EXERCISE DESCRIPTION:
Copy the items from the line containing "Open Admiral Kuznetsov" through the line containing "click(71, 75)", both included, and leave out the pictures.
⟨
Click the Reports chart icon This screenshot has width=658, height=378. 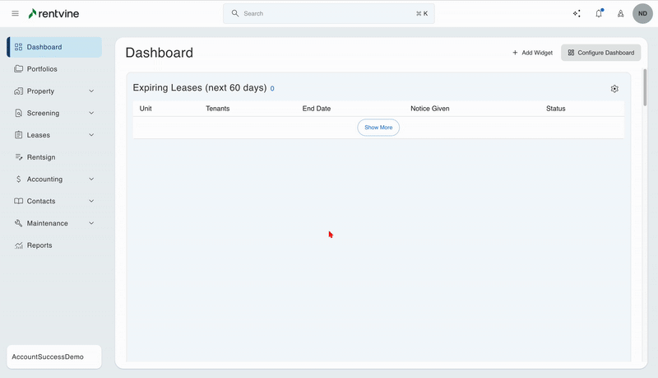point(19,245)
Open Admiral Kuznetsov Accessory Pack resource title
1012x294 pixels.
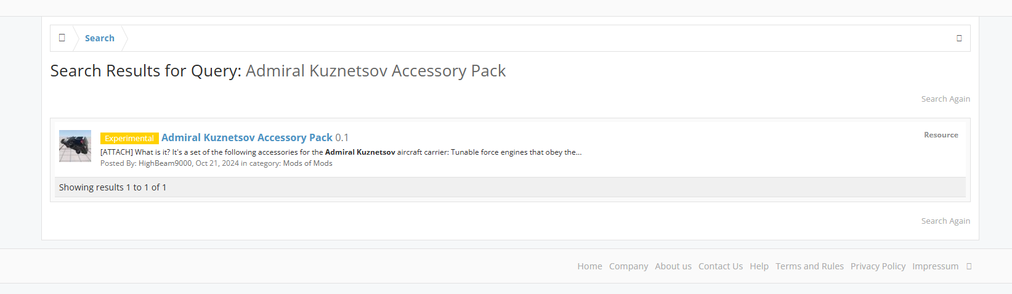pyautogui.click(x=247, y=137)
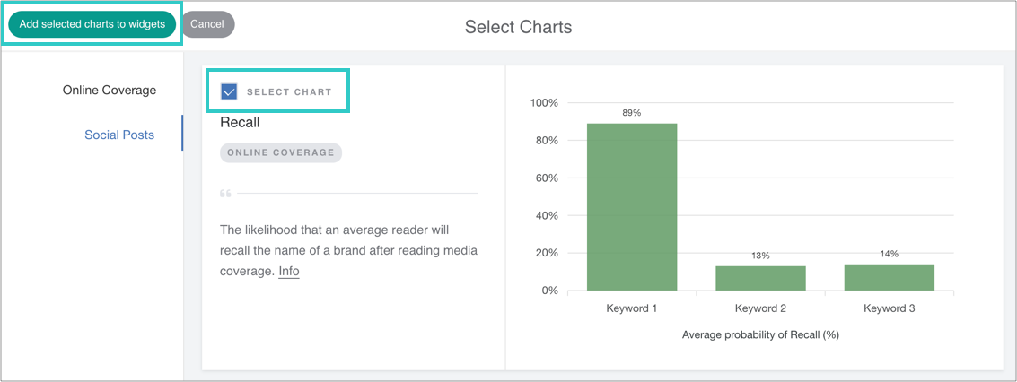Switch to the Social Posts tab

(x=119, y=135)
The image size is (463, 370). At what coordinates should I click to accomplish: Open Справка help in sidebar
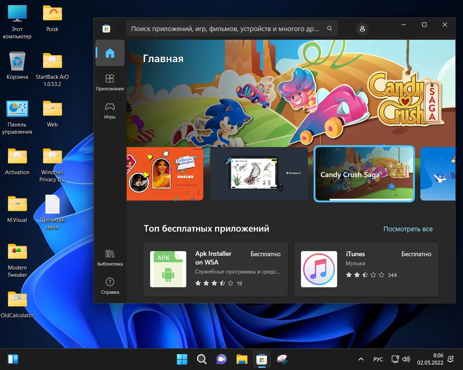pyautogui.click(x=110, y=285)
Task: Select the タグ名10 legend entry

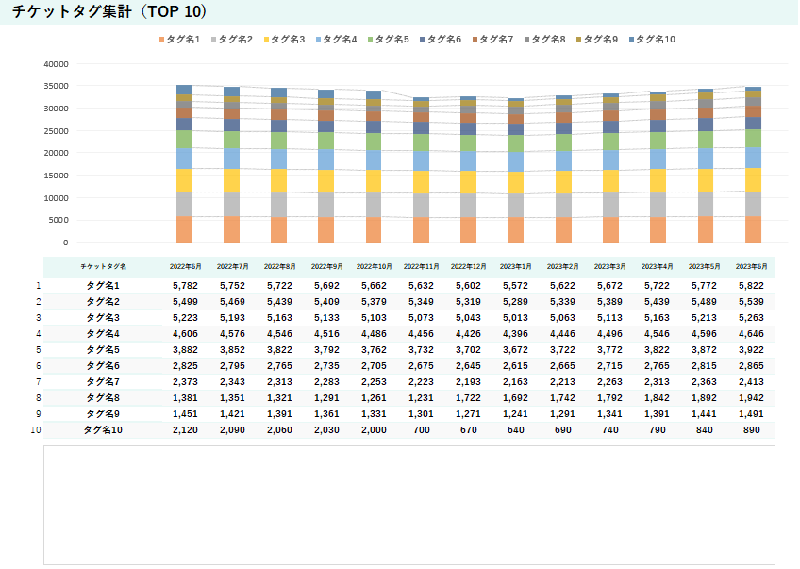Action: pyautogui.click(x=656, y=40)
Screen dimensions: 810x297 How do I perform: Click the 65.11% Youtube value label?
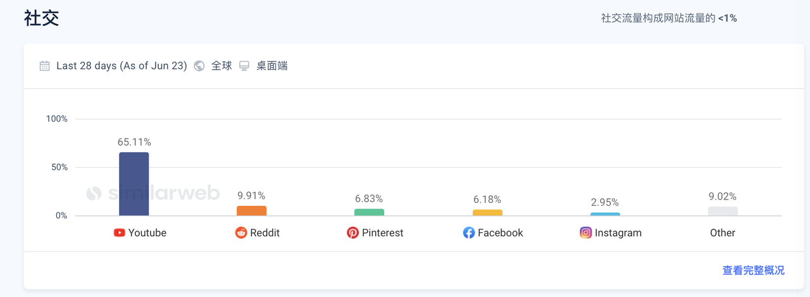134,142
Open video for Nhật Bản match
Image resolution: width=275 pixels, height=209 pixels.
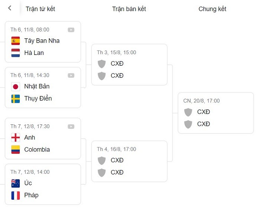click(71, 75)
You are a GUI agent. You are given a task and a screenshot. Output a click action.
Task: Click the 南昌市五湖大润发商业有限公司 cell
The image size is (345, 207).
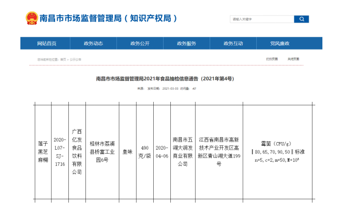(x=182, y=152)
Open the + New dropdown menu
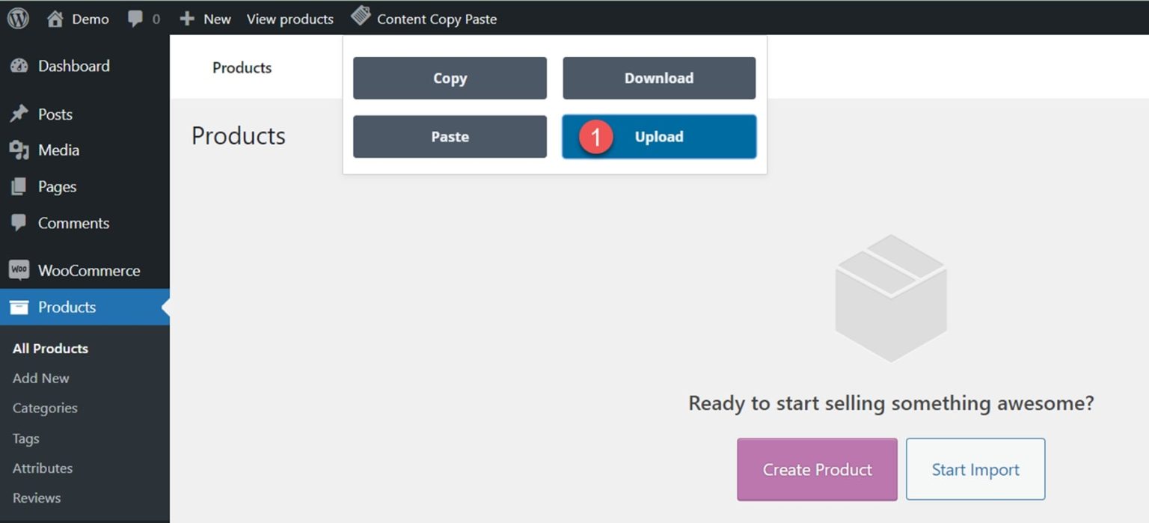1149x523 pixels. (x=204, y=19)
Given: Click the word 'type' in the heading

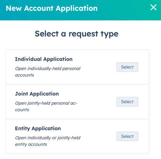Looking at the screenshot, I should tap(110, 34).
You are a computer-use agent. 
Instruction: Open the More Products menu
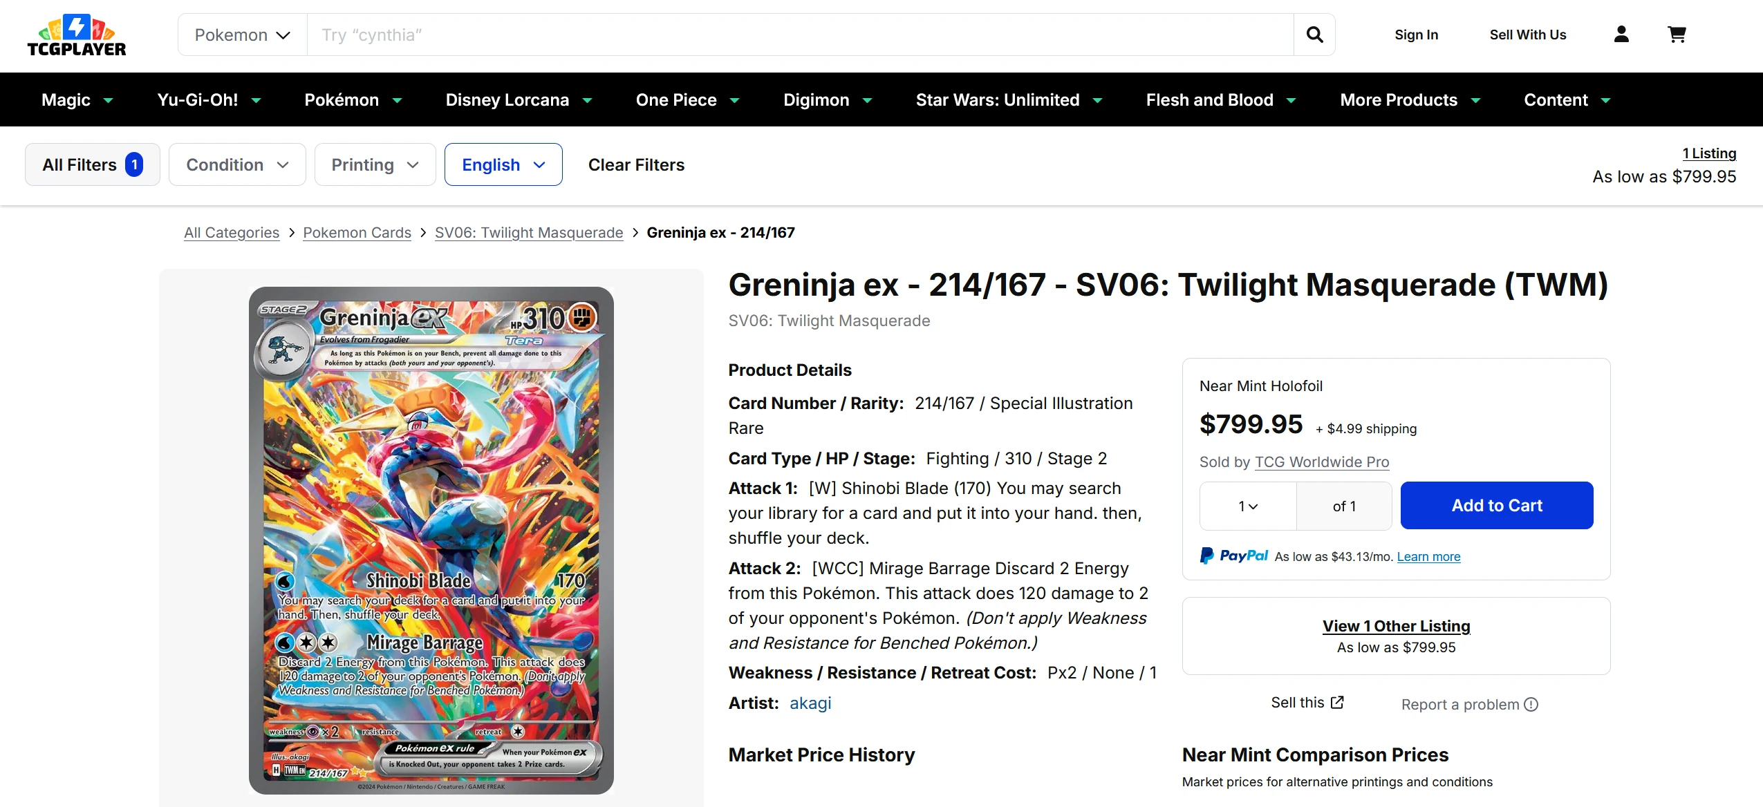tap(1410, 100)
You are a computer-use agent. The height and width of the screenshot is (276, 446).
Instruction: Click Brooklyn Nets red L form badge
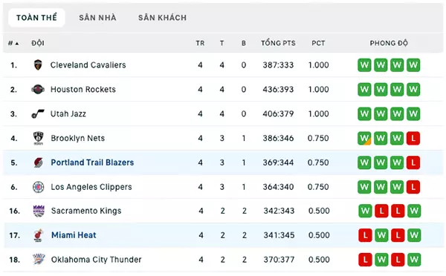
⟩
TASK RESPONSE:
Open Admiral Kuznetsov Accessory Pack resource title
1012x294 pixels.
pyautogui.click(x=247, y=137)
Switch to the Social Posts tab

(x=119, y=135)
The image size is (463, 370). At what coordinates should I click to accomplish: Open Справка help in sidebar
pyautogui.click(x=110, y=285)
Task: Select the タグ名10 legend entry

Action: pyautogui.click(x=656, y=40)
Screen dimensions: 810x297 How do I perform: Click the 65.11% Youtube value label?
134,142
Open video for Nhật Bản match
Image resolution: width=275 pixels, height=209 pixels.
click(71, 75)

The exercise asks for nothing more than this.